# To be done:
Answer these questions about the capital consumption adjustment text below.
1. What other name is commonly used for the capital consumption adjustment?
2. Subtracting the adjustment from gross domestic product gives what measure?
3. What does the adjustment account for during the course of production?

# Excerpt:

The official item in the National Income and Product Accounts maintained by the Bureau of Economics Analysis that measures the macroeconomy's capital depreciation during a given time period, usually one year. The capital consumption adjustment (CCA), which is also commonly termed the capital consumption allowance (also conveniently abbreviated CCA), is subtracted from gross domestic product (GDP) to calculate net domestic product (NDP). The CCA is also subtracted from gross private domestic investment to calculate net private domestic investment.
The capital consumption adjustment is used to adjust gross domestic product for the wear and tear of capital during the course of production. The result of this adjustment is net domestic product. The capital consumption adjustment is also the difference between gross private domestic investment, the total amount of investment expenditures for capital goods, and net private domestic investment.

# Provided records:
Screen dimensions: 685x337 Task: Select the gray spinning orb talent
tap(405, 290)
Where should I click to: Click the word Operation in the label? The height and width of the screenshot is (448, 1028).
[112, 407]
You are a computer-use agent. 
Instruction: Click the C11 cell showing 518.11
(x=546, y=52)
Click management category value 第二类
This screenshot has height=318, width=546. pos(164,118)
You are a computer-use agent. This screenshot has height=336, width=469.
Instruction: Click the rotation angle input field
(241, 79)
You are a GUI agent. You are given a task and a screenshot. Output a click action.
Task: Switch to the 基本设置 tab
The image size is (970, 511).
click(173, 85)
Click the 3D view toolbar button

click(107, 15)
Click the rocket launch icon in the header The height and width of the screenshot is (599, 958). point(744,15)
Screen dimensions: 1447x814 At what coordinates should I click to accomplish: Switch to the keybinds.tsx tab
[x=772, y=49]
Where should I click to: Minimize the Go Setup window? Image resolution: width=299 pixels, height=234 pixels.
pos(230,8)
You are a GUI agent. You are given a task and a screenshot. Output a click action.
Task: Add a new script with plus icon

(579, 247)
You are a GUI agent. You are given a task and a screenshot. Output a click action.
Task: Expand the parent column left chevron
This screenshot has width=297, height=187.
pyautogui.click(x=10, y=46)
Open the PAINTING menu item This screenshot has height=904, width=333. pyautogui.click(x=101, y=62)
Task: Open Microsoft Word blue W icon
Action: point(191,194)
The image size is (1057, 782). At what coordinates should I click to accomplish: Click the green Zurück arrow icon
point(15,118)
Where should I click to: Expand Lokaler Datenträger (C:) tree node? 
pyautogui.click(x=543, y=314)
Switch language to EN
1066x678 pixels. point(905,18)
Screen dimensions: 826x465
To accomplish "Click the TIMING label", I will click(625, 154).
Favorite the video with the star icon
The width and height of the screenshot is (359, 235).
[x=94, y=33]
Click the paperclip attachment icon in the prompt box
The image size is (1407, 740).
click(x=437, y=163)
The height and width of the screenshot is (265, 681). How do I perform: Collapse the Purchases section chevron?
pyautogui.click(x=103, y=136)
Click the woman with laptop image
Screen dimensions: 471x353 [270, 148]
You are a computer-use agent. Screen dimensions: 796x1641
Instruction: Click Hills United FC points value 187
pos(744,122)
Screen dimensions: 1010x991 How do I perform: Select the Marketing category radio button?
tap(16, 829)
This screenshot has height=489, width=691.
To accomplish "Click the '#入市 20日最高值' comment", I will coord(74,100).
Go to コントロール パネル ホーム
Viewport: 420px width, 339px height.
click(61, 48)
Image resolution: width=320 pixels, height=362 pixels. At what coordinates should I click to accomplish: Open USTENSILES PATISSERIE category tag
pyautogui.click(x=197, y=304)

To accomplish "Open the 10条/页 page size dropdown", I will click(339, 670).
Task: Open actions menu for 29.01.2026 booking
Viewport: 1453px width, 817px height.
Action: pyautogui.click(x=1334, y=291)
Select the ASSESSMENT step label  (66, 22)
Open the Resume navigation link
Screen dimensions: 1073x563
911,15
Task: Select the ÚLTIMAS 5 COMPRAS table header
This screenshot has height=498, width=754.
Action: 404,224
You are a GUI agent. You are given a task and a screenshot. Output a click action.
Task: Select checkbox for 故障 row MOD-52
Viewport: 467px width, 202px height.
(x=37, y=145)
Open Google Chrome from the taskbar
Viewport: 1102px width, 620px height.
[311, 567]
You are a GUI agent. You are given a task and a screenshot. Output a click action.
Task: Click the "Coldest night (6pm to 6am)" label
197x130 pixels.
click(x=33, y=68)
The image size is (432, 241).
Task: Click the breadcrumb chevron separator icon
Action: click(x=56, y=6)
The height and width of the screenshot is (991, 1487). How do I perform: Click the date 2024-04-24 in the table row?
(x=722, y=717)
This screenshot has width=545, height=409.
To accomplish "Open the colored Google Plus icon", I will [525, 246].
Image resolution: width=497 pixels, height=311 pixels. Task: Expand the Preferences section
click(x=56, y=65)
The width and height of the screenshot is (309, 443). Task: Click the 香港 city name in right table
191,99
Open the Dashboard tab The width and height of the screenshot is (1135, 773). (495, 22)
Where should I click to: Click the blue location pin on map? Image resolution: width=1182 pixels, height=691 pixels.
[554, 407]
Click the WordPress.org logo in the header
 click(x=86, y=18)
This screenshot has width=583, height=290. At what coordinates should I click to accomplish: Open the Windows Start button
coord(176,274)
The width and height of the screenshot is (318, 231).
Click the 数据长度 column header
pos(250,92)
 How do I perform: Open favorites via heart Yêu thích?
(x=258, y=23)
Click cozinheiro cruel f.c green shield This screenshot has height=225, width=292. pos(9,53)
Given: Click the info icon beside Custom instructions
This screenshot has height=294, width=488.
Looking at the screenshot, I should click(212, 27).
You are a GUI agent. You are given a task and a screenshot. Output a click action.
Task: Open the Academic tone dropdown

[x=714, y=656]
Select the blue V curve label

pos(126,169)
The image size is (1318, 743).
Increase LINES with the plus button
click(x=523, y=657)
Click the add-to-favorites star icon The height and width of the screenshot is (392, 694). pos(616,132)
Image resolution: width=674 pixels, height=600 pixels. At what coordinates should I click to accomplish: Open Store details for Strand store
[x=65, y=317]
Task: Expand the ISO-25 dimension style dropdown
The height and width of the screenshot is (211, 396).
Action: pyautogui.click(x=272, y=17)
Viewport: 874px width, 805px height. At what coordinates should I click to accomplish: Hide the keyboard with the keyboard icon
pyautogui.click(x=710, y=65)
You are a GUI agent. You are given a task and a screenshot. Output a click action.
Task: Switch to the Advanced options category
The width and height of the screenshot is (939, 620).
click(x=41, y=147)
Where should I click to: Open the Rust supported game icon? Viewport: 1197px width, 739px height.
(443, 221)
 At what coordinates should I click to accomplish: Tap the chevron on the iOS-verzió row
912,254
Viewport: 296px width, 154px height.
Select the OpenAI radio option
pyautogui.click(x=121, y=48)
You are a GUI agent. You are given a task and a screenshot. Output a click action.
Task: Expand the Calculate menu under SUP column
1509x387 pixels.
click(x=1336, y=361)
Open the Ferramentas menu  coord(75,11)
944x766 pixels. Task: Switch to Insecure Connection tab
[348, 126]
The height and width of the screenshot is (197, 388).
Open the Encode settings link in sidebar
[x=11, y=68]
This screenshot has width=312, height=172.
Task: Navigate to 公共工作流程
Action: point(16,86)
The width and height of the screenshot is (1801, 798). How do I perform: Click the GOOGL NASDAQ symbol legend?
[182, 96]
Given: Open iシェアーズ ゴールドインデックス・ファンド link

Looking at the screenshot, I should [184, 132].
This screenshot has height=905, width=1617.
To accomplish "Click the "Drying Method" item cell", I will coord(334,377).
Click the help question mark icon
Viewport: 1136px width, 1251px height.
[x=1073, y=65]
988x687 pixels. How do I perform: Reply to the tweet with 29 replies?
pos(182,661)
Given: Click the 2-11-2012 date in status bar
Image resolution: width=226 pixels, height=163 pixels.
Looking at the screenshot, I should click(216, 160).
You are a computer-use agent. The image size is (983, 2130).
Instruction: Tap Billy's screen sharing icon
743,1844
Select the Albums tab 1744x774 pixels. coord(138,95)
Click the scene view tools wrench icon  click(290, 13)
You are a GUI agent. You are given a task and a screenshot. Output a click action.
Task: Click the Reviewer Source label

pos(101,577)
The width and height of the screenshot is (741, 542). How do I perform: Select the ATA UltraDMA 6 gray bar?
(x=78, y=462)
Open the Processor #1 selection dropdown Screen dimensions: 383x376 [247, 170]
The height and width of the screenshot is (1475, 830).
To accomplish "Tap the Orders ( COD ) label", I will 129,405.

# Solution:
1. Capital consumption allowance
2. Net domestic product (NDP)
3. The wear and tear of capital